[Word and element pointing entries]
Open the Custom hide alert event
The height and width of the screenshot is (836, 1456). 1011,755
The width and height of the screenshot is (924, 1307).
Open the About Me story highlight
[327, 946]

# GIVEN EXERCISE:
Give these records as a two-column CSV with the columns request and answer, one row per request. Put each request and its answer in its own quoted field, with any line breaks turned into spaces.

# REPLY:
request,answer
"Open the Custom hide alert event","The height and width of the screenshot is (836, 1456). 1011,755"
"The width and height of the screenshot is (924, 1307). Open the About Me story highlight","[327, 946]"